Tuesday 11 February 2020 5:43 am

How can Elon Musk keep Tesla on the straight and narrow?

Alyssa Altman is transportation lead at Publicis Sapient.
transportation lead, Publicis Sapient

After a rough start to the year, Tesla ended 2019 by delivering on a promise to Wall Street.

The pledge made in the summer of 2019 by Tesla chief executive Elon Musk was to return to profit after months of losses, a string of negative headlines — including his forced resignation as chairman in 2018 — and the dramatic drop in deliveries of the Model 3.

The electric vehicle brand’s strong finish in 2019 has completely rewritten the company’s narrative. At the start of 2020, Tesla announced that it sold more cars in 2019 than in the previous two years put together. Last month, Tesla delivered better-than-expected fourth quarter results and became the most valuable automotive company in the world, with a market cap worth more than General Motors and Ford combined, currently standing at a massive $134bn.

The road to profitability 

Over the last year, Tesla has settled investor nerves by focusing less on stunts (and tweets from Musk) and more on proving itself as a profitable business. 

In 2019, the automotive brand launched the Cybertruck, sold a record number of cars, and built a factory in China, with plans to build another in Germany later this year.

Tesla co-founder Elon Musk unveils the all-electric battery-powered Cybertruck (Photo by FREDERIC J. BROWN/AFP via Getty Images)

Tesla’s turnaround has been remarkable. In under a year, it has restored itself as the automotive company most associated with the growth in electric vehicles.

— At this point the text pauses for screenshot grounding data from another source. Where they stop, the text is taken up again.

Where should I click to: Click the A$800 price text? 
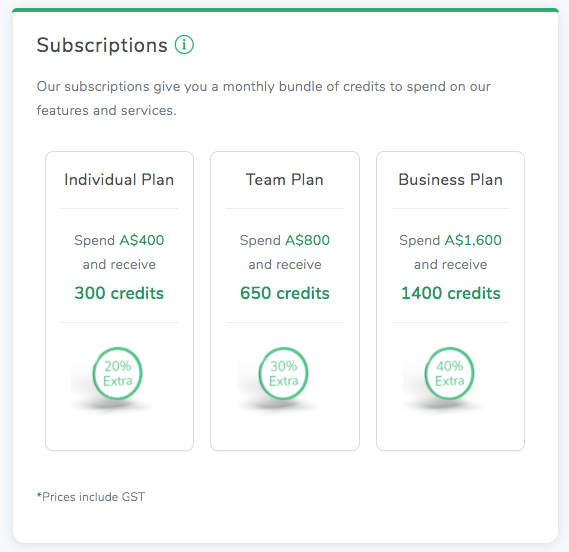coord(307,240)
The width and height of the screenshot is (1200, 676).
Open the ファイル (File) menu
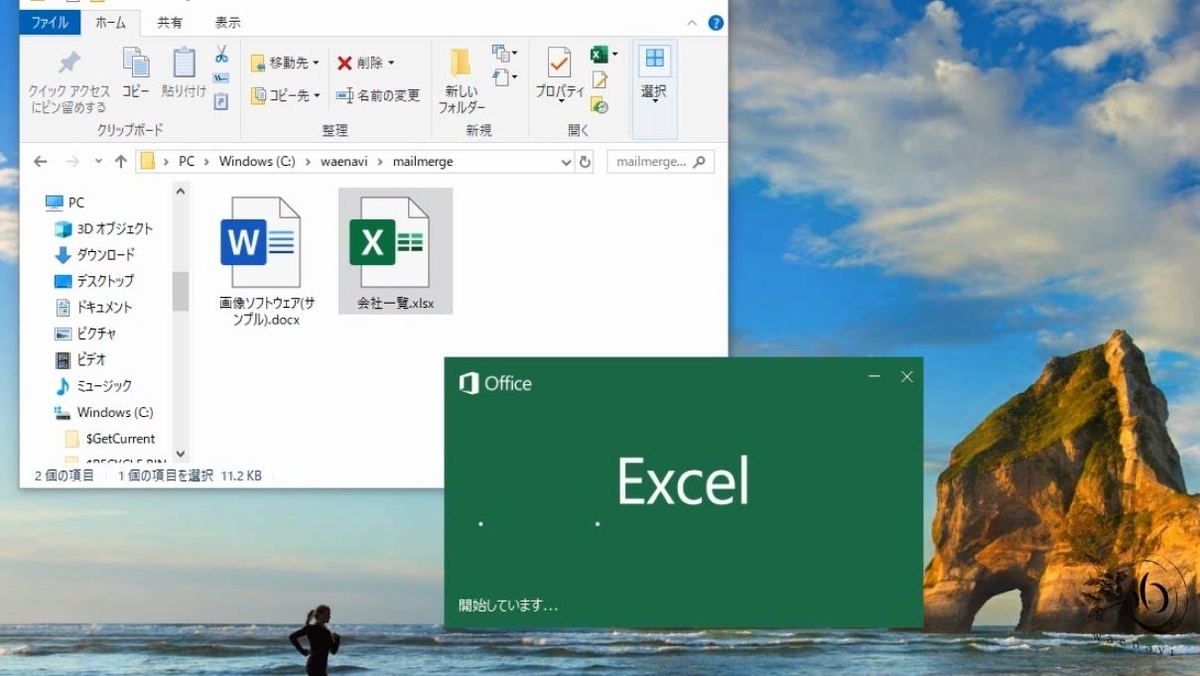(x=48, y=22)
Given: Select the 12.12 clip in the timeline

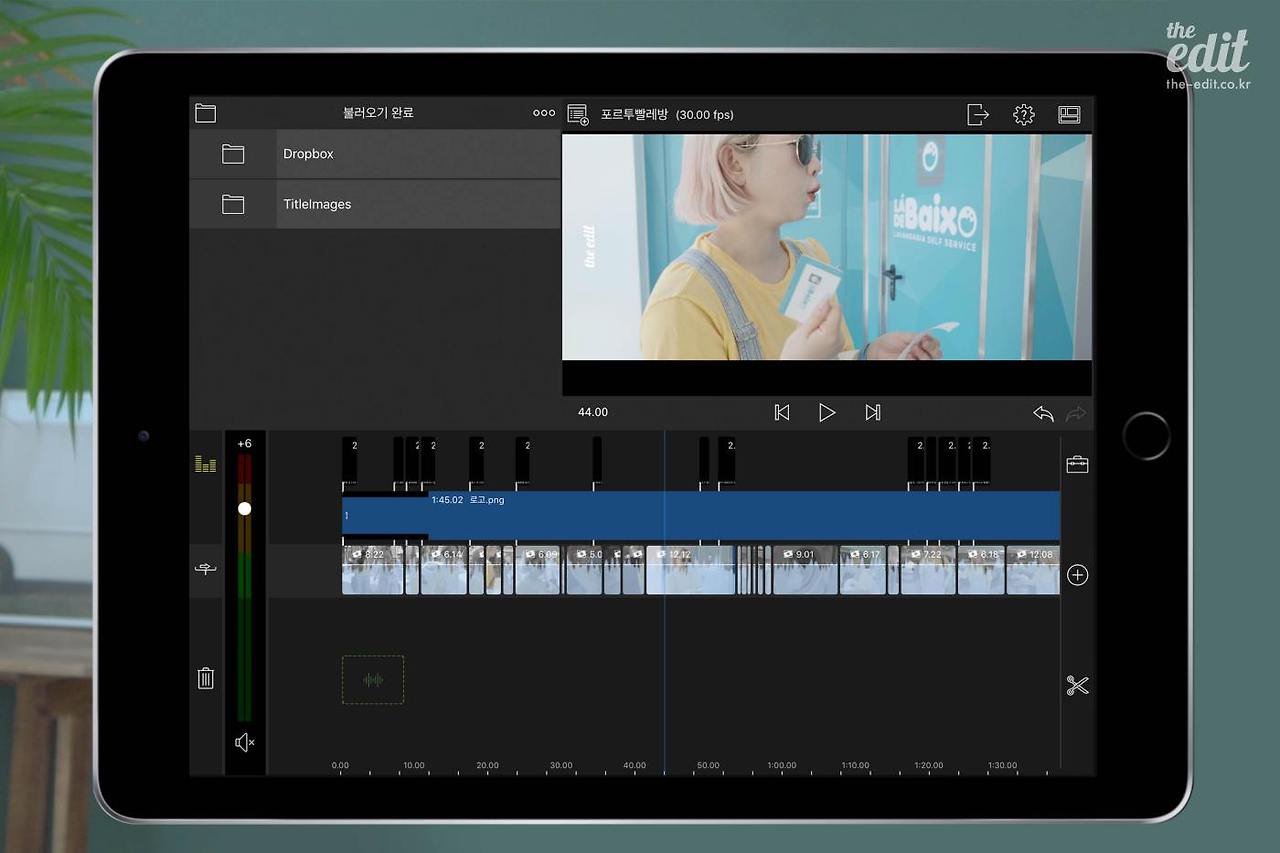Looking at the screenshot, I should pos(691,570).
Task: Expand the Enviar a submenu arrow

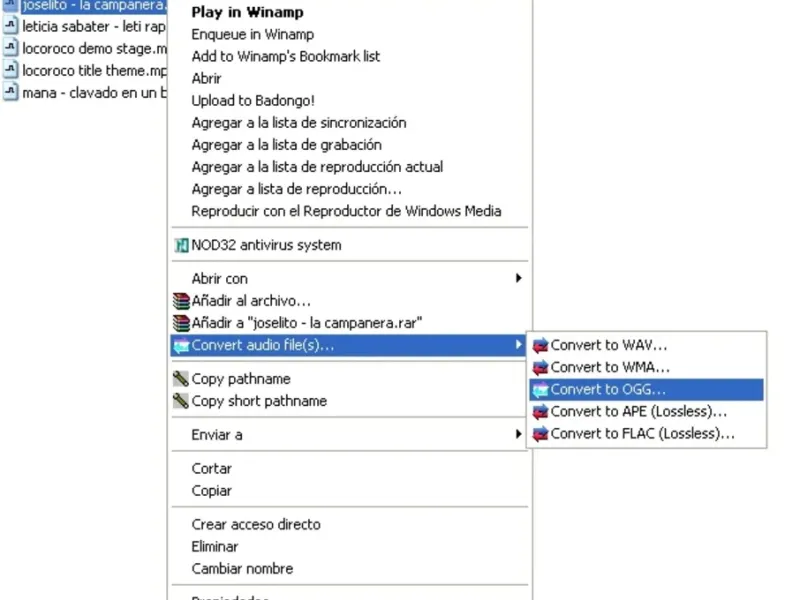Action: pyautogui.click(x=518, y=435)
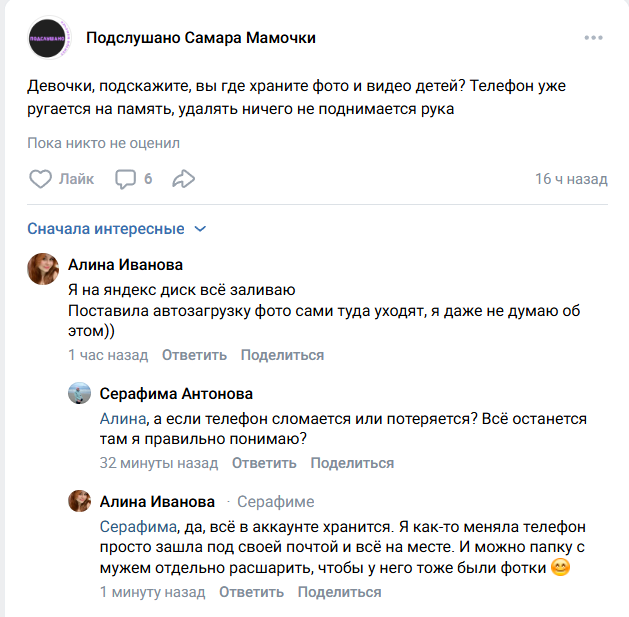Open Серафима Антонова's avatar
Screen dimensions: 629x617
point(79,393)
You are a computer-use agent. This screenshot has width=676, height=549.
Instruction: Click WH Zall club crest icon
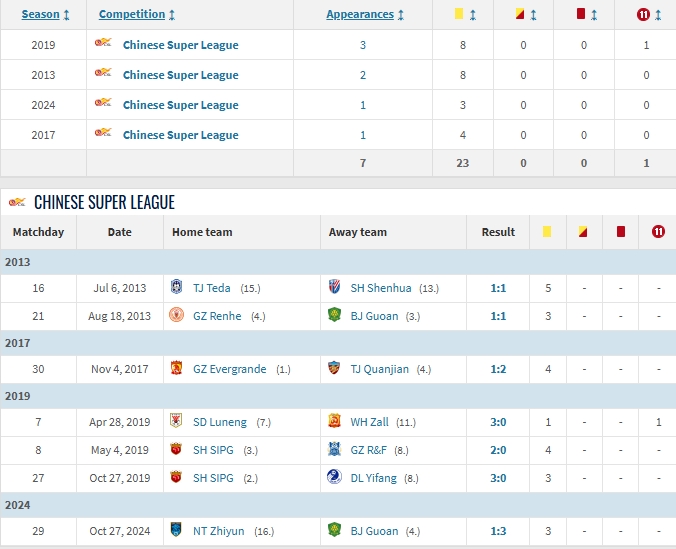point(334,422)
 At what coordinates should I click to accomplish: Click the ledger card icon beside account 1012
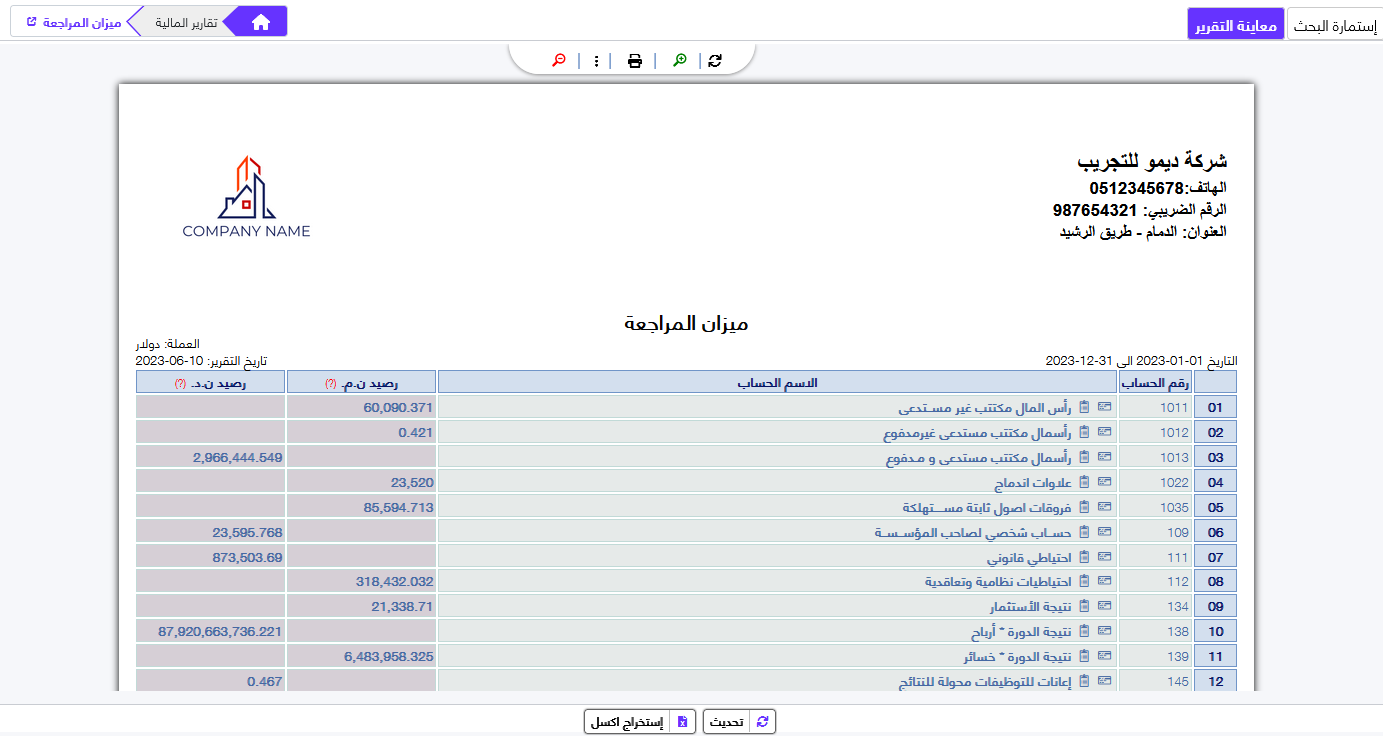(x=1104, y=432)
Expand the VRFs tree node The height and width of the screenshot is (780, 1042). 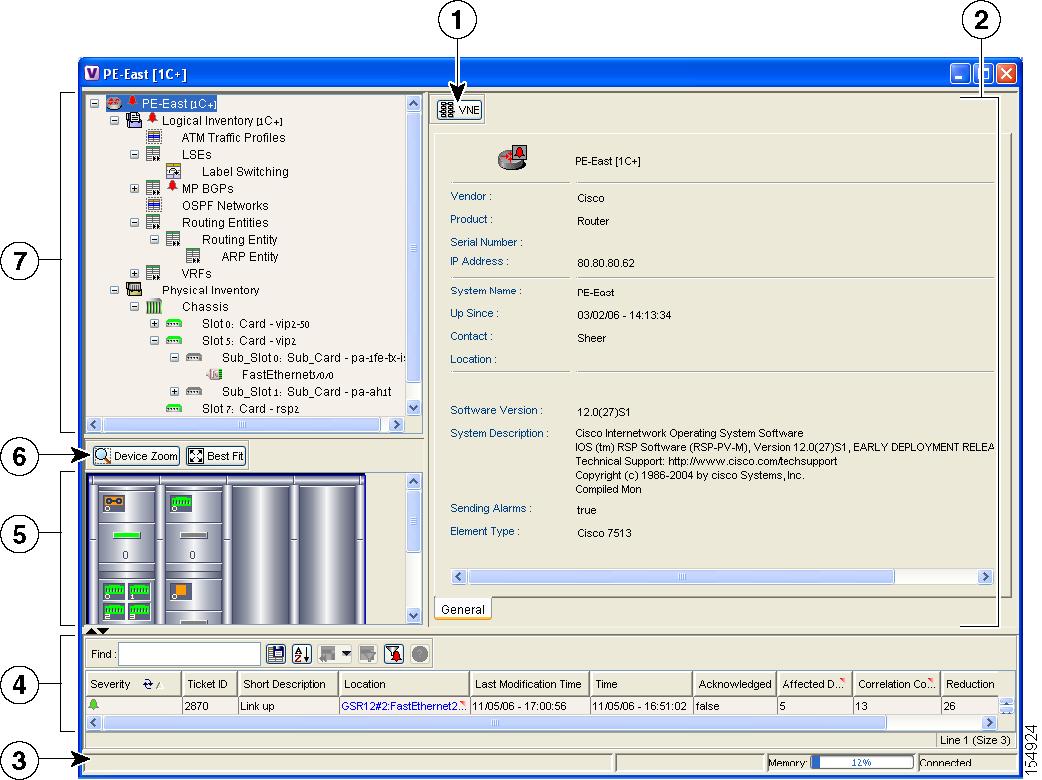(135, 274)
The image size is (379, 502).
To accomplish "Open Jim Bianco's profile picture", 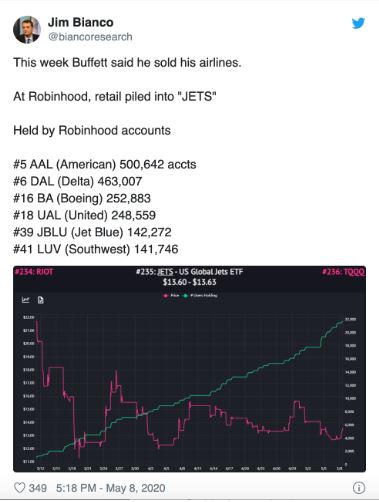I will tap(27, 30).
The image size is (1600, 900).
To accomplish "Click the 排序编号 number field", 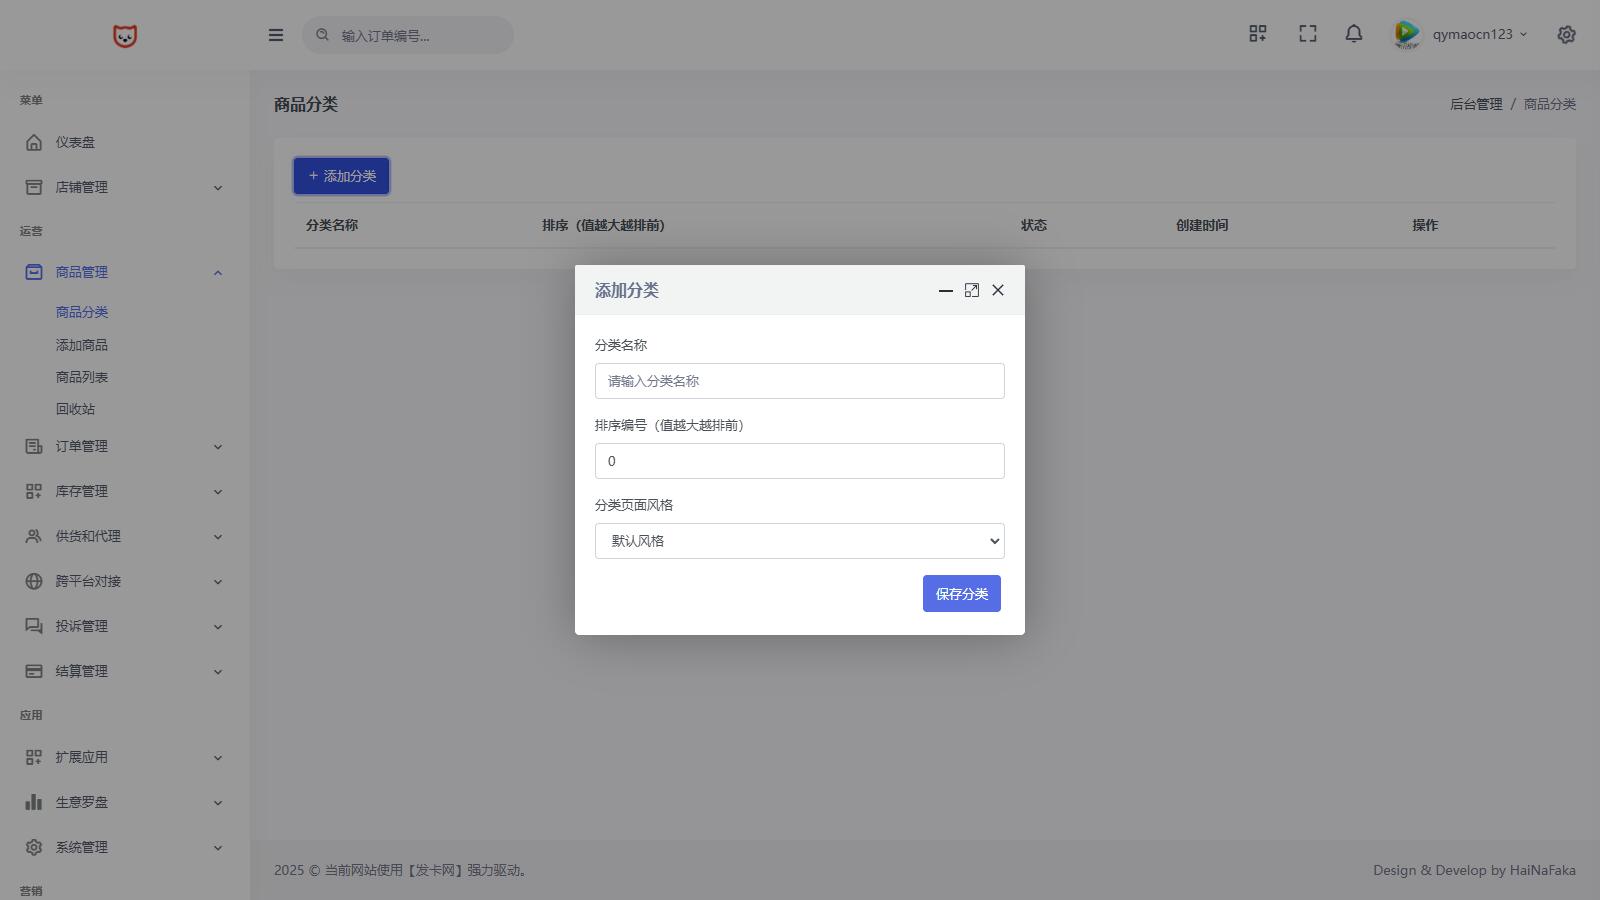I will pos(799,461).
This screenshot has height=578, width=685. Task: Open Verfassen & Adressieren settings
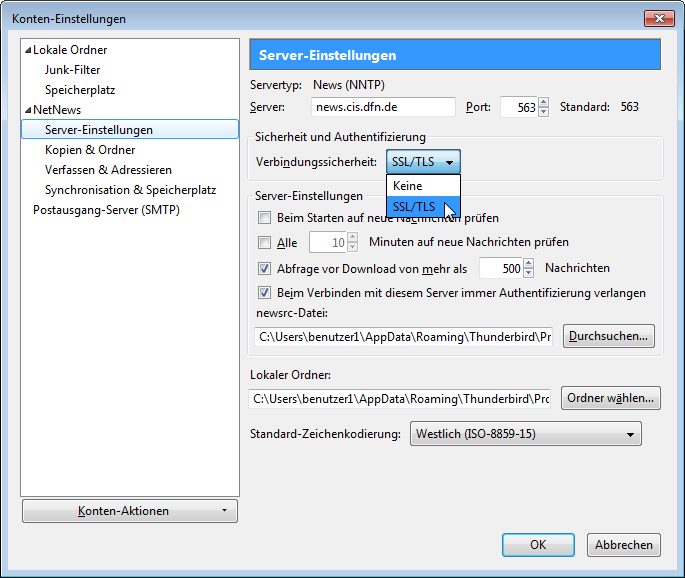coord(108,170)
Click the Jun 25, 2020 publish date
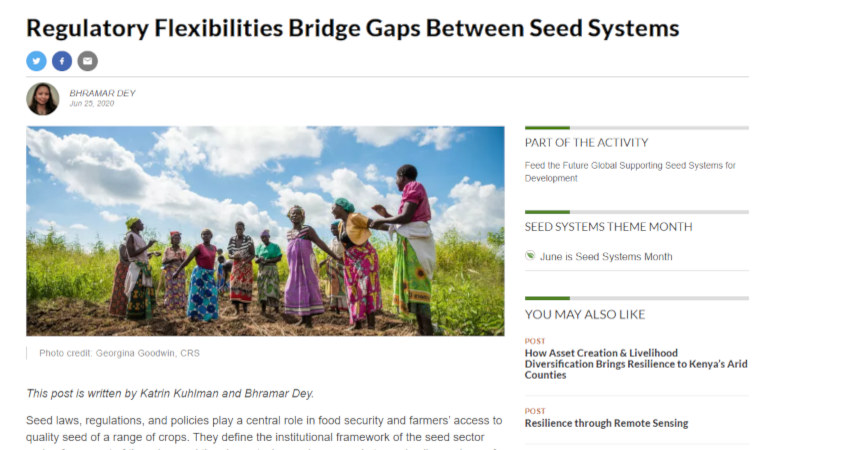The image size is (850, 450). coord(92,104)

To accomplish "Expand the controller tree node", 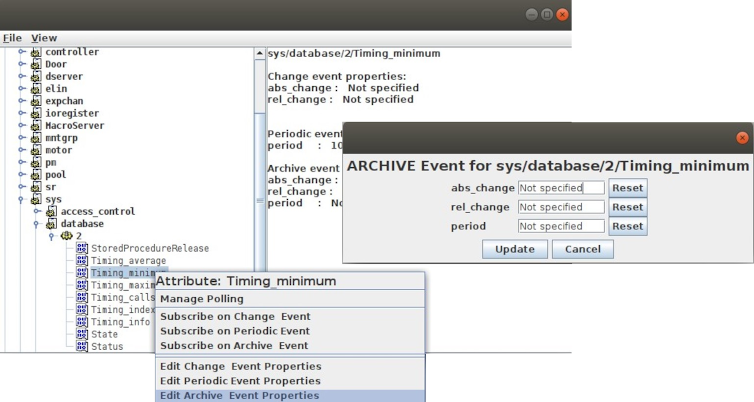I will [21, 51].

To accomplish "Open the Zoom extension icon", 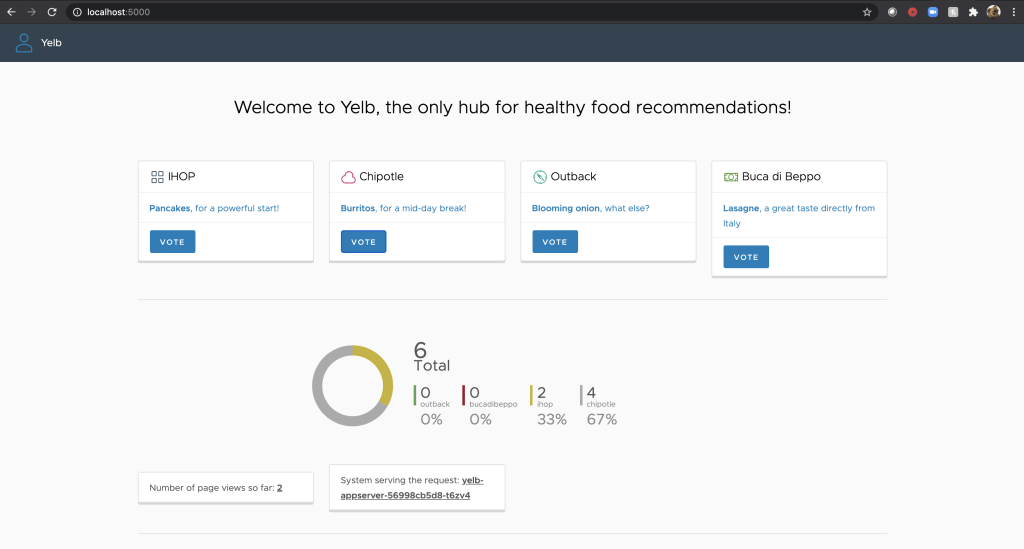I will 933,12.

But Musk’s company isn’t out of the woods yet, and there continue to be questions over its long-term profitability. Tesla has only turned in a handful of profitable quarters since becoming a publicly-traded company in 2010.

The challenges ahead

A major problem for Tesla is hype. While hype can generate excitement and interest in a company, it can also be a double-edged sword and lead to disappointment. 

The downsides of hype were fully on display during the unveiling of the Cybertruck in November last year. 

The new electric-powered truck was first announced to the world on Musk’s Twitter account, via a series of cryptic tweets. The tweets generated mass support from Tesla superfans, who were quick to compare the vehicle to something out of Mad Max or Blade Runner. 

However, once physically unveiled, the Cybertruck disappointed the wider public — with many mocking the vehicle’s design. In fact, the backlash was so severe that Tesla’s stock fell more than five per cent the morning after the unveiling of the truck. 

Another problem for Tesla is overambitious targets. Musk repeatedly sets lofty, groundbreaking goals and promises that he fails to meet. For example, following Tesla’s recent results, he told investors that the company “should comfortably exceed 500,000” deliveries in 2020. 

That target shows that Musk still hasn’t learned his lesson following the company’s debacle around the Model 3. Workers on the vehicle repeatedly told reporters that in order to meet Tesla’s target of 5,000 cars per week, the company cut corners and increased work hours to an unsustainable level. 

Keep the wheels turning

Tesla’s mission is clear. The company must avoid the temptation of setting over-ambitious goals and targets, and should refocus its efforts on creating a profitable and sustainable business. 

Tesla also needs to ensure that it understands the limits of its production and backend operations so it doesn’t cut corners and overwork staff to unsustainable levels. 

Despite turning around its fortunes over the past year, Tesla faces a number of road bumps that could derail its progress — and make its recent success look more like a blip in the rearview mirror.